Start Supplied passage

For the salmon: Combine the soy sauce, sesame oil, rice wine vinegar, and fresh orange juice in a shallow dish. Add the salmon and marinate for 24 hours in the refrigerator.
Preheat the oven to 350 degrees F. Spray a baking sheet with nonstick cooking spray.
Mix the sesame seeds together. Dredge 1 side of the salmon in the sesame seeds and pan sear the seeded side only. In a saute pan over high heat, add a touch of sesame oil and sear the fillet in the middle of the pan until you smell the sesame seeds cooking, about15 seconds. Flip to the other side and cook for 10 seconds. Transfer to the prepared baking sheet and cook until desired doneness, 6 to 10 minutes.
For the vinaigrette: In a food processor, blend the miso paste with the sesame oil and rice wine vinegar. Slowly add the olive oil, soy sauce, and salt and pepper, to taste.

End Supplied passage
Start Source material

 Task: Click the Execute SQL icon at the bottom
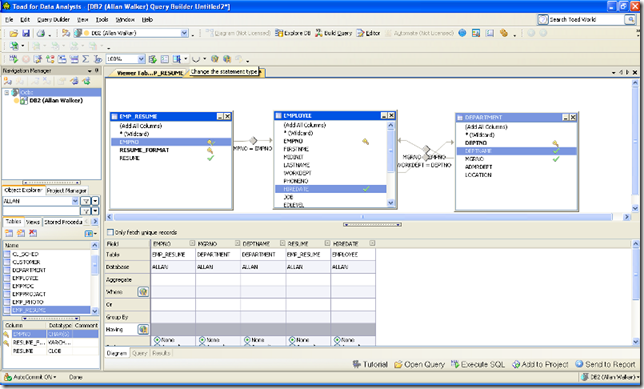point(478,364)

End Source material

**Task**
Write out the part of the salmon recipe above that begins at the words "For the salmon: Combine" and stops after "pepper, to taste.".

**Problem solution**
For the salmon: Combine the soy sauce, sesame oil, rice wine vinegar, and fresh orange juice in a shallow dish. Add the salmon and marinate for 24 hours in the refrigerator.
Preheat the oven to 350 degrees F. Spray a baking sheet with nonstick cooking spray.
Mix the sesame seeds together. Dredge 1 side of the salmon in the sesame seeds and pan sear the seeded side only. In a saute pan over high heat, add a touch of sesame oil and sear the fillet in the middle of the pan until you smell the sesame seeds cooking, about15 seconds. Flip to the other side and cook for 10 seconds. Transfer to the prepared baking sheet and cook until desired doneness, 6 to 10 minutes.
For the vinaigrette: In a food processor, blend the miso paste with the sesame oil and rice wine vinegar. Slowly add the olive oil, soy sauce, and salt and pepper, to taste.